Reproduce every line of the material below verbatim, keeping the original order.

+-------+

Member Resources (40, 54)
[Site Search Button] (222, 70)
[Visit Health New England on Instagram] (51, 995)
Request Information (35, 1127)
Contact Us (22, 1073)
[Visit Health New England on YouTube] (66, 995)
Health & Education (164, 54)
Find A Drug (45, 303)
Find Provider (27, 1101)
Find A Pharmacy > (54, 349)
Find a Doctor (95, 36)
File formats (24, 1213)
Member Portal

+-------+

• [OUTPUT OF THE EXERCISE]
Member Resources (40, 54)
[Site Search Button] (222, 70)
[Visit Health New England on Instagram] (51, 995)
Request Information (35, 1127)
Contact Us (22, 1073)
[Visit Health New England on YouTube] (66, 995)
Health & Education (164, 54)
Find A Drug (45, 303)
Find Provider (27, 1101)
Find A Pharmacy > (54, 349)
Find a Doctor (95, 36)
File formats (24, 1213)
Member Portal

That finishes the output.